Son caractère alternatif, résistant aux attaques d’une modernité mal comprise, et sa personnalité forgée au fil du temps, font de l’Alameda l’un des espaces essentiels de la ville. Et nous ne nous référons pas seulement à ce bras primitif du fleuve qui a tout inondé sur son passage, provoquant misère et insalubrité ; nous dirions plutôt que ce sont ses alentours qui ont assuré la conservation de son esthétique, de son sang populaire et de son indépendance. À l’est, la rue Feria, Mata, la Cruz Verde ou Relator ; à sa gauche, à l’ouest, Jesús del Gran Poder, Lumbreras, Arte de la Seda, et la tour de Don Fadrique. En guise de fer de lance, Trajan et Calatrava.
Cette promenade, l’une des plus anciennes d’Europe, a conservé dans son atmosphère le nom invincible de Jules César ; elle a connu de première main la légende de l’homme de pierre et le mépris public de Doña Urraca Ossorio et de sa dame Leonor Dávalos ; elle a vu naître et grandir des noms comme Manolo Caracol et Juan Belmonte. D’autres personnages fictifs, comme El Canijo dans le livre de Mansilla, décrivent la période la plus dure et la plus tragique avec la présence indomptable de l’héroïne des années quatre-vingt. Il s’agit, en somme, d’un conglomérat d’une infinité d’histoires individuelles. qui ont façonné son identité, malgré quelques influences extérieures comme le tourisme envahissant ou le mode de vie de la rue.
C’est pourquoi la contemplation d’une confrérie dans les environs de l’Alameda – qui, pendant la Semaine Sainte, participe de manière presque superficielle, puisque seules Montesión, La Lanzada ou La Amargura, pour ne citer que quelques exemples, apparaissent sur son côté le plus méridional – est un véritable cadeau, car différents agents sociaux et esthétiques s’y rencontrent en même temps. Du profondément populaire au plus libéré. Et il est de notre devoir de préserver les procession de Carmen de Calatravaqui, avec plus d’un demi-millénaire de vie derrière elle, fait partie intégrante de l’Alameda au plus profond de ses racines.

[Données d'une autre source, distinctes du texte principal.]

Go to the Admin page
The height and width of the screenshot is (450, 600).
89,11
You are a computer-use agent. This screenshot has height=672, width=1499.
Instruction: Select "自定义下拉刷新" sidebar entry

Vivas à la Vierge et drapeaux tricolores ; sevillanas encadrées dans des toiles arc-en-ciel, comme témoignage de fierté et de sincérité dans une société qui va de l’avant. Recueillement à San Clemente et jubilation dans le rythme d’Estrellita Castro, classicisme joyeux dans les clairons de Virgen de las Aguas ou de La Estrella Sublime, candélabres aériens qui éclairent au loin les vieux murs bruns de Becas. Une procession qui s’éloigne des canons imposés mais qui, paradoxalement, rejoint les nôtres, notre moi le plus profond. Parce que c’est naturel, parce que c’est notre vie quotidienne, notre propre vie. Comme dans tant d’autres endroits de Séville. Encore une année de Carmen pour Calatrava. Et qu’elle ne manque jamais.